(Record set Opens)

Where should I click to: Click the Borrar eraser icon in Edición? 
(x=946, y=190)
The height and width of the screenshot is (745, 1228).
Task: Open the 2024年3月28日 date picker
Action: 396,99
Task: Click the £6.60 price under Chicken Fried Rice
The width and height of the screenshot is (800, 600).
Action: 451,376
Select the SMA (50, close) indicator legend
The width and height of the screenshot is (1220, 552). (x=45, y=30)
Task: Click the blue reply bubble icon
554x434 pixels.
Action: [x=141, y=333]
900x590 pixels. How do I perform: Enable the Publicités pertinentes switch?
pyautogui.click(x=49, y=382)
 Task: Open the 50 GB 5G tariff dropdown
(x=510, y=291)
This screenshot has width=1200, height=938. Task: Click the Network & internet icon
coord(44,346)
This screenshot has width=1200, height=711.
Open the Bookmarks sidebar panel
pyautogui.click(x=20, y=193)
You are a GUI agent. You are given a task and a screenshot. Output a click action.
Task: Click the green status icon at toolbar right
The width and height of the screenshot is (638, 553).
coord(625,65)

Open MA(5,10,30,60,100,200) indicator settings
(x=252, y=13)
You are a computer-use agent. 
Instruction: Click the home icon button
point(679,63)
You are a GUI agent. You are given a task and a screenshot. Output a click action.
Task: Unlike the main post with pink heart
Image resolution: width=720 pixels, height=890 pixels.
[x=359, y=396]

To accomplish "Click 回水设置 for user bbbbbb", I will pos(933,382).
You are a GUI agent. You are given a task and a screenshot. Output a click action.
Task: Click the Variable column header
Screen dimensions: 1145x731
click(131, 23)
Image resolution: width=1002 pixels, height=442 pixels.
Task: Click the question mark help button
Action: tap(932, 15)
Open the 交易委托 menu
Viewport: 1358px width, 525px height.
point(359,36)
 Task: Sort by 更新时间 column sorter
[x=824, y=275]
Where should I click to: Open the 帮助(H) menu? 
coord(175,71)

(Record set Closes)

> _How to complete this task_
Give the data back in full, exactly as written.

> _Answer for the task_
Where should I click to: Click the Borrar eraser icon in Edición? 
(x=946, y=190)
The height and width of the screenshot is (745, 1228).
Task: Open the 2024年3月28日 date picker
Action: 396,99
Task: Click the £6.60 price under Chicken Fried Rice
The width and height of the screenshot is (800, 600).
Action: 451,376
Select the SMA (50, close) indicator legend
The width and height of the screenshot is (1220, 552). (x=45, y=30)
Task: Click the blue reply bubble icon
554x434 pixels.
Action: [x=141, y=333]
900x590 pixels. How do I perform: Enable the Publicités pertinentes switch?
pyautogui.click(x=49, y=382)
 Task: Open the 50 GB 5G tariff dropdown
(x=510, y=291)
This screenshot has width=1200, height=938. Task: Click the Network & internet icon
coord(44,346)
This screenshot has width=1200, height=711.
Open the Bookmarks sidebar panel
pyautogui.click(x=20, y=193)
You are a GUI agent. You are given a task and a screenshot. Output a click action.
Task: Click the green status icon at toolbar right
The width and height of the screenshot is (638, 553).
coord(625,65)

Open MA(5,10,30,60,100,200) indicator settings
(x=252, y=13)
You are a computer-use agent. 
Instruction: Click the home icon button
point(679,63)
You are a GUI agent. You are given a task and a screenshot. Output a click action.
Task: Unlike the main post with pink heart
Image resolution: width=720 pixels, height=890 pixels.
[x=359, y=396]

To accomplish "Click 回水设置 for user bbbbbb", I will pos(933,382).
You are a GUI agent. You are given a task and a screenshot. Output a click action.
Task: Click the Variable column header
Screen dimensions: 1145x731
click(131, 23)
Image resolution: width=1002 pixels, height=442 pixels.
Task: Click the question mark help button
Action: tap(932, 15)
Open the 交易委托 menu
Viewport: 1358px width, 525px height.
point(359,36)
 Task: Sort by 更新时间 column sorter
[x=824, y=275]
Where should I click to: Open the 帮助(H) menu? 
coord(175,71)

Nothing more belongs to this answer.